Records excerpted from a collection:

## START

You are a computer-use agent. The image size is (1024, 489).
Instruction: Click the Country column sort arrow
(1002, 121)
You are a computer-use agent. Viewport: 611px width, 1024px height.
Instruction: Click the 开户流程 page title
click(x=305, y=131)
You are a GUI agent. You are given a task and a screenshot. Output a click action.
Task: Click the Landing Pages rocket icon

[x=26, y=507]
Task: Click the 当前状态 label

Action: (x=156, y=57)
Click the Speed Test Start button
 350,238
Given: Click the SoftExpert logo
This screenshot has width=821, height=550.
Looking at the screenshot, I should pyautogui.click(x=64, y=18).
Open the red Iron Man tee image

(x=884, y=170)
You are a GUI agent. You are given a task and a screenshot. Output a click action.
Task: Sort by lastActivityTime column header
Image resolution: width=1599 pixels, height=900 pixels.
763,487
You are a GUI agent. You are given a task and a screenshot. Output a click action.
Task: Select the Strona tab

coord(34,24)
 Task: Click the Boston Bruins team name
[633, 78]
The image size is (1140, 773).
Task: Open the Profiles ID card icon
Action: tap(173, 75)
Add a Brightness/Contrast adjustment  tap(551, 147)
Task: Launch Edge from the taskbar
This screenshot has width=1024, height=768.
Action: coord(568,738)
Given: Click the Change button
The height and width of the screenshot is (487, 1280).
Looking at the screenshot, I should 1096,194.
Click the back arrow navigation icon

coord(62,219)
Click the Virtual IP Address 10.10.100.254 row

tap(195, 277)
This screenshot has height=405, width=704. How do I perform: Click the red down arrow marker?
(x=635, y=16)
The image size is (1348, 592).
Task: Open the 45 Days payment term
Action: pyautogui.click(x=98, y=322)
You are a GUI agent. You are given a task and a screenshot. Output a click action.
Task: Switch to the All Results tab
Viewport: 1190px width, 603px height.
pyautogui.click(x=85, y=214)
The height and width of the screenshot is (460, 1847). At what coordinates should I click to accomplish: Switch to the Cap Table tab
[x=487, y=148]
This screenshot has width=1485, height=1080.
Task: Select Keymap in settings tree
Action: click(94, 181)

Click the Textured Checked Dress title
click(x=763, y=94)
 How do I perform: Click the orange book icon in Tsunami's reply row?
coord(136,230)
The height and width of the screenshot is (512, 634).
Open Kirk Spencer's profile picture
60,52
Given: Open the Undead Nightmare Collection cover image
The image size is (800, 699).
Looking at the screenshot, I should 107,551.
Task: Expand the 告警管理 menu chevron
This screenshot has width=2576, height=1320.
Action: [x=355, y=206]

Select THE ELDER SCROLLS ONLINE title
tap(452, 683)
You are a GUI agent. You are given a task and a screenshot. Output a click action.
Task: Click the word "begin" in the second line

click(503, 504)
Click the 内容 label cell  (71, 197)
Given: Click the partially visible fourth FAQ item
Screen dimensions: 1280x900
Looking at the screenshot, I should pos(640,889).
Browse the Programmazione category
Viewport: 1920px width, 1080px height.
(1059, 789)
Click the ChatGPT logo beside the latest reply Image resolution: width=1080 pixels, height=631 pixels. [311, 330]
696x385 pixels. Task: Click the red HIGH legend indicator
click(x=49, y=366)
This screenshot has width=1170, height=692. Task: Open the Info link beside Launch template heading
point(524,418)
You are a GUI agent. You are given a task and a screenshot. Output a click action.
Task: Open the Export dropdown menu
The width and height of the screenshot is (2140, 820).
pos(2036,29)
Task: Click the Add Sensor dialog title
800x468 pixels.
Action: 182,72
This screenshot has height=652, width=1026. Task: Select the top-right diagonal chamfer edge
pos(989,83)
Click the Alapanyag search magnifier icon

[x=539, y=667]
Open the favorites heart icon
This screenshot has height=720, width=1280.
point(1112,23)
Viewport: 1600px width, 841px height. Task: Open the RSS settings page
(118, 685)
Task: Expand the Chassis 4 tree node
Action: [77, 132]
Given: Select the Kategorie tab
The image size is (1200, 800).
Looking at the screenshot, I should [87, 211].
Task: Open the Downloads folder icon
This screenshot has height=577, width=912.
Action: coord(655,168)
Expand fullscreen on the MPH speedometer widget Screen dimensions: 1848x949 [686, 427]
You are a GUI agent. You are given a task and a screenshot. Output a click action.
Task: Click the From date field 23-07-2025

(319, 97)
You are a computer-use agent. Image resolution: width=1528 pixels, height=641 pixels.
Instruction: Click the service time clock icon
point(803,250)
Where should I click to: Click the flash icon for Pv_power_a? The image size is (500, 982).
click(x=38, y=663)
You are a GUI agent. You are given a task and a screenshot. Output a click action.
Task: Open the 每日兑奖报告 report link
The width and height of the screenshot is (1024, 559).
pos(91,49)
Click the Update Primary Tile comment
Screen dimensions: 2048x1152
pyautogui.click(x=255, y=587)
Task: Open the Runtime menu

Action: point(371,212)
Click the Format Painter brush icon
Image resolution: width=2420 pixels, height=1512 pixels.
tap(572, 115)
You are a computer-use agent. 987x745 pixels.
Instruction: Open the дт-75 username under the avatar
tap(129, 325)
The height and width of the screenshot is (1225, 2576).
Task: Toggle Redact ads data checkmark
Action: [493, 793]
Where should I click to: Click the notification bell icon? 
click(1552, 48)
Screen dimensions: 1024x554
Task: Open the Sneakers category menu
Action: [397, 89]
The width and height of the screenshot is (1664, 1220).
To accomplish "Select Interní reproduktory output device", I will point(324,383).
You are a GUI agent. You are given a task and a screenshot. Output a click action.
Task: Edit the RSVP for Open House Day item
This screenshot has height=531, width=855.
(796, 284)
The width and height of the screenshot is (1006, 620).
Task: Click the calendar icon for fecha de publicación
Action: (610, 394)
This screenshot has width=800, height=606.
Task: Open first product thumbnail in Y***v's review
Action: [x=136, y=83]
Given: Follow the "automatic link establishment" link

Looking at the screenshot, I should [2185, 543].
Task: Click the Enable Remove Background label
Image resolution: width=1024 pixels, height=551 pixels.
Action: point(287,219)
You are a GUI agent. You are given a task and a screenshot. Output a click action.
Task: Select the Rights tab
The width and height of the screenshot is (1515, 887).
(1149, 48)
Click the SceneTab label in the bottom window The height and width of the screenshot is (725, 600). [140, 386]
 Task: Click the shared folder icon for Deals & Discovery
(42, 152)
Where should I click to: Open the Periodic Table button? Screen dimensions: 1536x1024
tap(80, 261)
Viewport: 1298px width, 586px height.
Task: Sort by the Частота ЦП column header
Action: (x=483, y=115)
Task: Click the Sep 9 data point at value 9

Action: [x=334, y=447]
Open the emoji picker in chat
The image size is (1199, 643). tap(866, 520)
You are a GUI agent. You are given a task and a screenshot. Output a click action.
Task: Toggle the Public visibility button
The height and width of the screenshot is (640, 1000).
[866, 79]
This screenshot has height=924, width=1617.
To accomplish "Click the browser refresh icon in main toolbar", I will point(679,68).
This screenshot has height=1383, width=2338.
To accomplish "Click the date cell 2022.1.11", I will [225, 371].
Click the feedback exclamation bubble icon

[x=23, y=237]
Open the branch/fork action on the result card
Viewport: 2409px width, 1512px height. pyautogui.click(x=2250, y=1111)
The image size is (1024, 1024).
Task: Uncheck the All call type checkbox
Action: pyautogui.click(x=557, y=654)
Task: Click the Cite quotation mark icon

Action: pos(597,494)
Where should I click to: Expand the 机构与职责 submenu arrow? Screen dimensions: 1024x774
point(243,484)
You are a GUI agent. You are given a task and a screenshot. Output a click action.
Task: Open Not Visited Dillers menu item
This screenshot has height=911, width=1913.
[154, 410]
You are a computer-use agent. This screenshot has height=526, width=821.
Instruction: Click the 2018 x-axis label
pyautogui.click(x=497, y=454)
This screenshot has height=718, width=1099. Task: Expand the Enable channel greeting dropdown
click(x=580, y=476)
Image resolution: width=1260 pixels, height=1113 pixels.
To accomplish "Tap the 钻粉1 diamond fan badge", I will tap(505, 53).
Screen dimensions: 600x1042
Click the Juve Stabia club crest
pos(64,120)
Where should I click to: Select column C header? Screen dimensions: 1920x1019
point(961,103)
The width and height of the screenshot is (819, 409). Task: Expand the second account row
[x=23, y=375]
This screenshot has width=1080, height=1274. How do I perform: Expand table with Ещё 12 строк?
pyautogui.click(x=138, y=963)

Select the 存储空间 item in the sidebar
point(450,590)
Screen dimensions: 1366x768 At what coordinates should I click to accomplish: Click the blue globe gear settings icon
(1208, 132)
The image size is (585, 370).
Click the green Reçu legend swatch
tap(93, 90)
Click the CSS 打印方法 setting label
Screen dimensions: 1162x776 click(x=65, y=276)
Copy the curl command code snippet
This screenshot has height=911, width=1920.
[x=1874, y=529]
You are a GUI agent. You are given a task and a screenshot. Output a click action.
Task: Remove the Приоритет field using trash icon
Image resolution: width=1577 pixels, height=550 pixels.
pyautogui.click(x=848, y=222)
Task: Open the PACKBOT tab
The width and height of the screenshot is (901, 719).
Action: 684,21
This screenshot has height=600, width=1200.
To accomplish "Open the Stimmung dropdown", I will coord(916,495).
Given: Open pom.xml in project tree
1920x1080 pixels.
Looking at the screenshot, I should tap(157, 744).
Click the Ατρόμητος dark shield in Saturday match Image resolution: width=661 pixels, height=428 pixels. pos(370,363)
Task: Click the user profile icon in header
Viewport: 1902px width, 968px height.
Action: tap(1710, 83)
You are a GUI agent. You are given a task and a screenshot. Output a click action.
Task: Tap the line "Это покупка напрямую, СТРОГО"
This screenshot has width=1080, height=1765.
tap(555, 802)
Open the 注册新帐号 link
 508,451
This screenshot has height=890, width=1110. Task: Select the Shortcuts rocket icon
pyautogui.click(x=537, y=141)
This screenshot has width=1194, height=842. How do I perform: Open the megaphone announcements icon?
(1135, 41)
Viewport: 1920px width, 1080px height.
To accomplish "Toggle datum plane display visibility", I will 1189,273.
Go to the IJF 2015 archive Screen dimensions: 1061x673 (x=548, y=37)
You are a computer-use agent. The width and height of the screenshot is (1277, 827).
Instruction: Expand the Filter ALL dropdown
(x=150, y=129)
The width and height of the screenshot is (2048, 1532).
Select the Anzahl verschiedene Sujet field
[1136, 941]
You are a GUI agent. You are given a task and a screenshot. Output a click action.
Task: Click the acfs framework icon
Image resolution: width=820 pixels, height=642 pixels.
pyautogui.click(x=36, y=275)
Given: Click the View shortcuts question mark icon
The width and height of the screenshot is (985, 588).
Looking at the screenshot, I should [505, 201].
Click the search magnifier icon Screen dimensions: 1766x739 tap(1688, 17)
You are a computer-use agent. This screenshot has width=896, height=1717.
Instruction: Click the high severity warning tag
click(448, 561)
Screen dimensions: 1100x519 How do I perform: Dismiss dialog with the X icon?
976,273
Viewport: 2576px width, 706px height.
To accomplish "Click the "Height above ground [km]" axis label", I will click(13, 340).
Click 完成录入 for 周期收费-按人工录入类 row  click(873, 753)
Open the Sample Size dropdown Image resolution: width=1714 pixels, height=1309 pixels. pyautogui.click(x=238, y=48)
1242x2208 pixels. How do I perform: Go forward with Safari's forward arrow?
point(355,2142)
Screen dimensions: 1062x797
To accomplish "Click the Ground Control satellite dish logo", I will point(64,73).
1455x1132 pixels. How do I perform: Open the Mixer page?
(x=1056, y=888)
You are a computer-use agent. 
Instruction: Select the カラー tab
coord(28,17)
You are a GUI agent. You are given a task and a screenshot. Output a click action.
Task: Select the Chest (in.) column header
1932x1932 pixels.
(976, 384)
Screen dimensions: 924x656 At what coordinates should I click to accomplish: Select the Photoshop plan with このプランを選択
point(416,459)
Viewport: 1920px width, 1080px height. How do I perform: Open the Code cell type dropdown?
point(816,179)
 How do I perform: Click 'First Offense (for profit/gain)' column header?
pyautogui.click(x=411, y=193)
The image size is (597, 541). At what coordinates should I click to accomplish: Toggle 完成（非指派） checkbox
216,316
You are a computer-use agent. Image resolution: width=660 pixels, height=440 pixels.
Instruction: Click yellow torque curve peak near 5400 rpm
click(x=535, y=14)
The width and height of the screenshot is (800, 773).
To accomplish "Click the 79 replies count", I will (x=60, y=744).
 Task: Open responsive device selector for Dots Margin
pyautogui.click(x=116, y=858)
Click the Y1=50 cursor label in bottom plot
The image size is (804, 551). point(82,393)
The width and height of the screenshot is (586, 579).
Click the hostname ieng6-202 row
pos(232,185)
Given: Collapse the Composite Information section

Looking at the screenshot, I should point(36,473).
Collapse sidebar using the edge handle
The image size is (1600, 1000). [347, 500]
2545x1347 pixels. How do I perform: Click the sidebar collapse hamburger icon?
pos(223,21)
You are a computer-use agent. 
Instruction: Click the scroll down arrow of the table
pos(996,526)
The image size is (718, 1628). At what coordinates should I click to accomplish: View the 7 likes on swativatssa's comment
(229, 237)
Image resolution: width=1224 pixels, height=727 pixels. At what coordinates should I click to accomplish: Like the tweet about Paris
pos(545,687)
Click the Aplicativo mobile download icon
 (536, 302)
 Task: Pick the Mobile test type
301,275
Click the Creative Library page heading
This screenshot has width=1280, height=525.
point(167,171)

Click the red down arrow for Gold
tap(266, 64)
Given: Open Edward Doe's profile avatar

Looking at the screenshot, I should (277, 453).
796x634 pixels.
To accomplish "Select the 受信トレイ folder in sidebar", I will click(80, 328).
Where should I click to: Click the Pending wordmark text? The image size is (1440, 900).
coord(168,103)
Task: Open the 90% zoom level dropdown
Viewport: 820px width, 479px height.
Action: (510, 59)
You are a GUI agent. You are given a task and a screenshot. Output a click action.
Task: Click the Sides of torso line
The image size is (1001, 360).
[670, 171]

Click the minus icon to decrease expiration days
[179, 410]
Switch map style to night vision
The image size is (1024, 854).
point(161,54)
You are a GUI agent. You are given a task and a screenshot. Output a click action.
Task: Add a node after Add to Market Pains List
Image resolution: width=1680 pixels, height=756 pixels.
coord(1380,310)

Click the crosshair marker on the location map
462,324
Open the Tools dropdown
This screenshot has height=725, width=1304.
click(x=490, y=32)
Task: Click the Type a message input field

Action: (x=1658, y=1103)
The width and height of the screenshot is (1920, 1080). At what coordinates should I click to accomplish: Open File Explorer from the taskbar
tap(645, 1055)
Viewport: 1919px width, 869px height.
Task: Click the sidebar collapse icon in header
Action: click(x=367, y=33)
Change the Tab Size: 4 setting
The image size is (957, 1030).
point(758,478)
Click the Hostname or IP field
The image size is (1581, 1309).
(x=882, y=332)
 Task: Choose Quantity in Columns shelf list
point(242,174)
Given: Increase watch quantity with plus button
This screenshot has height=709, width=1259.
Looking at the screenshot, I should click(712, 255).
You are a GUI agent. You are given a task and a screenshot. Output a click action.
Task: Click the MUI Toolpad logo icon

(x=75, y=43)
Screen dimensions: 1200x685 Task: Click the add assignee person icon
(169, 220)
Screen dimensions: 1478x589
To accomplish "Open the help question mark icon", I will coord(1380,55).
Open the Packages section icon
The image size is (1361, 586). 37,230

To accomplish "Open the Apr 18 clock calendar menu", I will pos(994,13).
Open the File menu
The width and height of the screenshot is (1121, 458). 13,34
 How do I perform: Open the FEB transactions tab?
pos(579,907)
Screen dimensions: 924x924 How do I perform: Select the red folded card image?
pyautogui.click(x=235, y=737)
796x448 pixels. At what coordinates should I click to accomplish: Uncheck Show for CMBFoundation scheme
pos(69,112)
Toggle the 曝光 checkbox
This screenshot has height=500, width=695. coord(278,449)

## END

Directions:
Express everything from the start of the material down to the line containing "click(x=305, y=131)" as a two-column CSV with headers task and value. Each row should pair a text with its answer, with every field quoted and line breaks replaced by spaces.

Solution for this exercise:
task,value
"You are a computer-use agent. The image size is (1024, 489). Instruction: Click the Country column sort arrow","(1002, 121)"
"You are a computer-use agent. Viewport: 611px width, 1024px height. Instruction: Click the 开户流程 page title","click(x=305, y=131)"